> _WHAT IS BEING ASKED_
From the data below, please reproduce exactly everything from the line that contains "Cut the selected action with scissors icon" down to the line that contains "Task: Click 范春梅's female avatar icon", with both ends included.

*** EXTRACTED MATERIAL ***

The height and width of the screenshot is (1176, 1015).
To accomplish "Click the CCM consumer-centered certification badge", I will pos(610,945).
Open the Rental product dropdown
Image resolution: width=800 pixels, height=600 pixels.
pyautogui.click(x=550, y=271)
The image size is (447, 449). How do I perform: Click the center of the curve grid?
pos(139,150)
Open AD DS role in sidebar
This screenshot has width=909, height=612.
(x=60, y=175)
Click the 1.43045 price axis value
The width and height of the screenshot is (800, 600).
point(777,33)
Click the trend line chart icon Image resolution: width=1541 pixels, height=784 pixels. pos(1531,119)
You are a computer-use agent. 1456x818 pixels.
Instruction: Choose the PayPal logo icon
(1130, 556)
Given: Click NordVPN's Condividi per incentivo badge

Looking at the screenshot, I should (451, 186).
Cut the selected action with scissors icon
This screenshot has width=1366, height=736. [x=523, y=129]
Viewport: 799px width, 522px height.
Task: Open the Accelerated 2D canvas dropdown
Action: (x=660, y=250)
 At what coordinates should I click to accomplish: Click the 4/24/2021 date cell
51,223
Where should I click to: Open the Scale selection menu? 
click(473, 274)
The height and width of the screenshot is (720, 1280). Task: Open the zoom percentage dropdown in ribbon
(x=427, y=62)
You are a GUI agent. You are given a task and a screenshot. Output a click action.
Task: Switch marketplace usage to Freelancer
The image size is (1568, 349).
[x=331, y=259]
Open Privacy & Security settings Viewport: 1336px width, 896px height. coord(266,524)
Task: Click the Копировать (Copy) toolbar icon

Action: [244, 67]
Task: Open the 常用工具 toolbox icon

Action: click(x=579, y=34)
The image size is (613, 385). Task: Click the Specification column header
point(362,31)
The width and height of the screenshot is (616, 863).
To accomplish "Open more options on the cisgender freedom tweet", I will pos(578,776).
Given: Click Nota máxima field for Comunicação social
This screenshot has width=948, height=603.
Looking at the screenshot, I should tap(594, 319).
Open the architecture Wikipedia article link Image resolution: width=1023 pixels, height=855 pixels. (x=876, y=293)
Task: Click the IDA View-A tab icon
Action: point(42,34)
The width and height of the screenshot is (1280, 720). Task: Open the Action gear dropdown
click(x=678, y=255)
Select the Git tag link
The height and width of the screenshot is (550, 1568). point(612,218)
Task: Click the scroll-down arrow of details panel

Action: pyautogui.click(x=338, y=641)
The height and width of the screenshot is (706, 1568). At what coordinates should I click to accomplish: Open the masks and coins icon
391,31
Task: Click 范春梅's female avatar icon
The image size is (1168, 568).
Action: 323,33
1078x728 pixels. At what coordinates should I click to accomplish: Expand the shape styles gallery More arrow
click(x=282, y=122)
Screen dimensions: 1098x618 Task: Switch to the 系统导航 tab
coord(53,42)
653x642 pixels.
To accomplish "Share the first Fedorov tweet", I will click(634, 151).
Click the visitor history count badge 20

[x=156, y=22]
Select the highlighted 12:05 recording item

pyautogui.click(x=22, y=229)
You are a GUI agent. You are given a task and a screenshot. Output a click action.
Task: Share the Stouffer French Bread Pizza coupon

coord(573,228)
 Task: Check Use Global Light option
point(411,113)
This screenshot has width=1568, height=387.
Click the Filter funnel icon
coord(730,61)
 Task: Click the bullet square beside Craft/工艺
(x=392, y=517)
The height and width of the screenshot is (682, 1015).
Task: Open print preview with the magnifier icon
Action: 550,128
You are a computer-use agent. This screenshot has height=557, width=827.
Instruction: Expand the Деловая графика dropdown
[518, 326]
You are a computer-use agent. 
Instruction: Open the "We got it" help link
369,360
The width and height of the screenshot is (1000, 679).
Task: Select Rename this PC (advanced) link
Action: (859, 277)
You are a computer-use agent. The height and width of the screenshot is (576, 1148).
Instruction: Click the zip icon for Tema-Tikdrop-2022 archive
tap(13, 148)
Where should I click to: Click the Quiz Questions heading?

*** End of EXTRACTED MATERIAL ***

> _EXERCISE RESULT_
Cut the selected action with scissors icon
This screenshot has width=1366, height=736. [x=523, y=129]
Viewport: 799px width, 522px height.
Task: Open the Accelerated 2D canvas dropdown
Action: (x=660, y=250)
 At what coordinates should I click to accomplish: Click the 4/24/2021 date cell
51,223
Where should I click to: Open the Scale selection menu? 
click(473, 274)
The height and width of the screenshot is (720, 1280). Task: Open the zoom percentage dropdown in ribbon
(x=427, y=62)
You are a GUI agent. You are given a task and a screenshot. Output a click action.
Task: Switch marketplace usage to Freelancer
The image size is (1568, 349).
[x=331, y=259]
Open Privacy & Security settings Viewport: 1336px width, 896px height. coord(266,524)
Task: Click the Копировать (Copy) toolbar icon

Action: [244, 67]
Task: Open the 常用工具 toolbox icon

Action: click(x=579, y=34)
The image size is (613, 385). Task: Click the Specification column header
point(362,31)
The width and height of the screenshot is (616, 863).
To accomplish "Open more options on the cisgender freedom tweet", I will pos(578,776).
Given: Click Nota máxima field for Comunicação social
This screenshot has width=948, height=603.
Looking at the screenshot, I should tap(594, 319).
Open the architecture Wikipedia article link Image resolution: width=1023 pixels, height=855 pixels. (x=876, y=293)
Task: Click the IDA View-A tab icon
Action: point(42,34)
The width and height of the screenshot is (1280, 720). Task: Open the Action gear dropdown
click(x=678, y=255)
Select the Git tag link
The height and width of the screenshot is (550, 1568). point(612,218)
Task: Click the scroll-down arrow of details panel

Action: pyautogui.click(x=338, y=641)
The height and width of the screenshot is (706, 1568). At what coordinates should I click to accomplish: Open the masks and coins icon
391,31
Task: Click 范春梅's female avatar icon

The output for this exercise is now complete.